Secondo i detrattori questa tassazione non avrebbe prodotto l’esito sperato perché solamente una piccola percentuale di consumatori si è convinta ad acquistare alimenti più sani, ma nel frattempo le aziende dovendo fare i conti con i mancati introiti hanno dovuto operare dei licenziamenti.
Nonostante l’adozione della tassa sui grassi saturi sia stata salutata positivamente dall’opinione pubblica come esempio da seguire per tutto il mondo, i critici sostengono che l’unico effetto di rilievo fatto registrare in Danimarca è stato la corsa verso il confine con la Germania per acquistare generi alimentari.
In un articolo apparso sul Copenhagen Post a firma di Jens Klarskow della Camera di commercio danese e di Soren Gade del Danish Agriculture and Food Council gli autori scrivono che il problema deriva principalmente dal fatto che l’imposta si applica a quasi tutti i tipi di alimenti, in questo modo si finisce per applicare un supplemento minimo ad un numero enorme di prodotti, con l’effetto di creare maggiori oneri amministrativi a carico delle aziende del settore alimentare.
Gli autori dell’articolo sostengono inoltre che, secondo un recente sondaggio effettuato tra i consumatori danesi, l’80% degli intervistati ha dichiarato di non aver cambiato le proprie abitudini in relazione all’acquisto di prodotti alimentari nonostante l’introduzione della tassa. Tra i più di 1000 i consumatori intervistati il 70% di loro è del parere che l’imposta non abbia avuto nessun impatto positivo sulla salute.
Secondo Klarskow e Gade il modo in cui viene applicata la tassa sui grassi saturi non incoraggia le persone a fare scelte più sane. Anzi, l’effetto ottenuto è che sempre più danesi si spingono a fare acquisti in Germania, come confermerebbe lo stesso sondaggio secondo il quale se, nel febbraio 2011 erano solo uno su tre i danesi che facevano acquisti di prodotti alimentari nella confinante Germania, ad un anno dall’introduzione della tassa sono ormai uno su due. Ma l’effetto più grave – si legge nell’articolo- è che a seguito dell’introduzione dell’imposta sono andati persi 1.300 posti di lavoro. Questo per i critici sta a significare come la fat tax stia in realtà danneggiando economicamente la Danimarca, il tutto a vantaggio dei vicini tedeschi, che, vista la situazione si guarderebbero bene dall’introdurre una misura simile.

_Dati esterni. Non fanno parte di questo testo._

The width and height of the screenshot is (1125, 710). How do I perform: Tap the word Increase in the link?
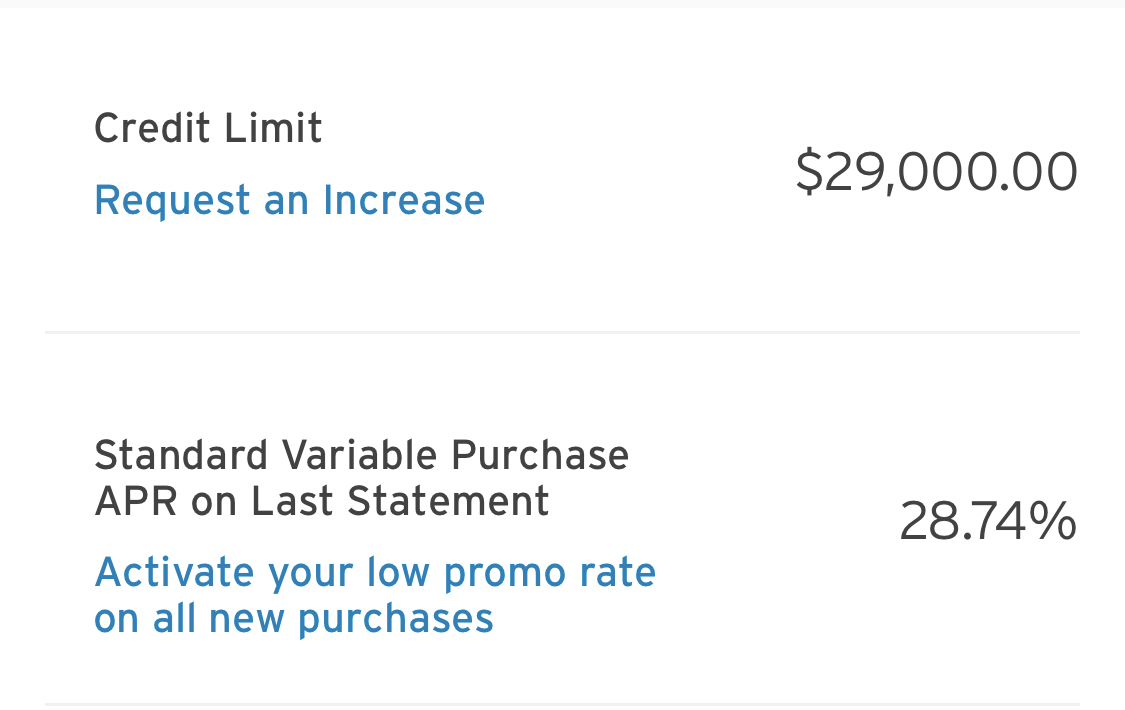coord(403,200)
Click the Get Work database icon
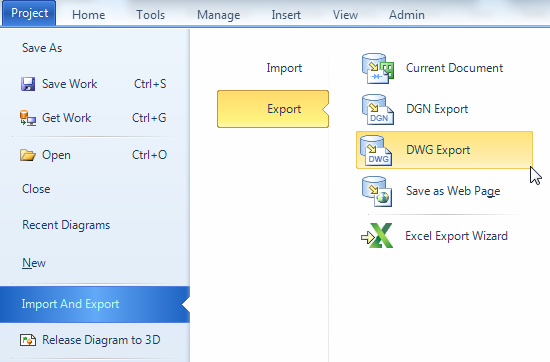 tap(28, 118)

Gli autori dell’articolo concludono chiedendosi se valga la pena proseguire su questa strada nonostante né i consumatori, né l’economia del Paese né la salute – a loro dire- ne abbiano tratto un vantaggio.
Lasciamo ai critici le loro opinioni. Tuttavia quello che è certo è che se tutti gli Stati membri adottassero una stessa linee comune in materia, come per altro auspicato dalla World Health Organisation si potrebbe sicuramente ragionare in termini diversi e a guadagnarci sarebbe sicuramente la salute dei consumatori.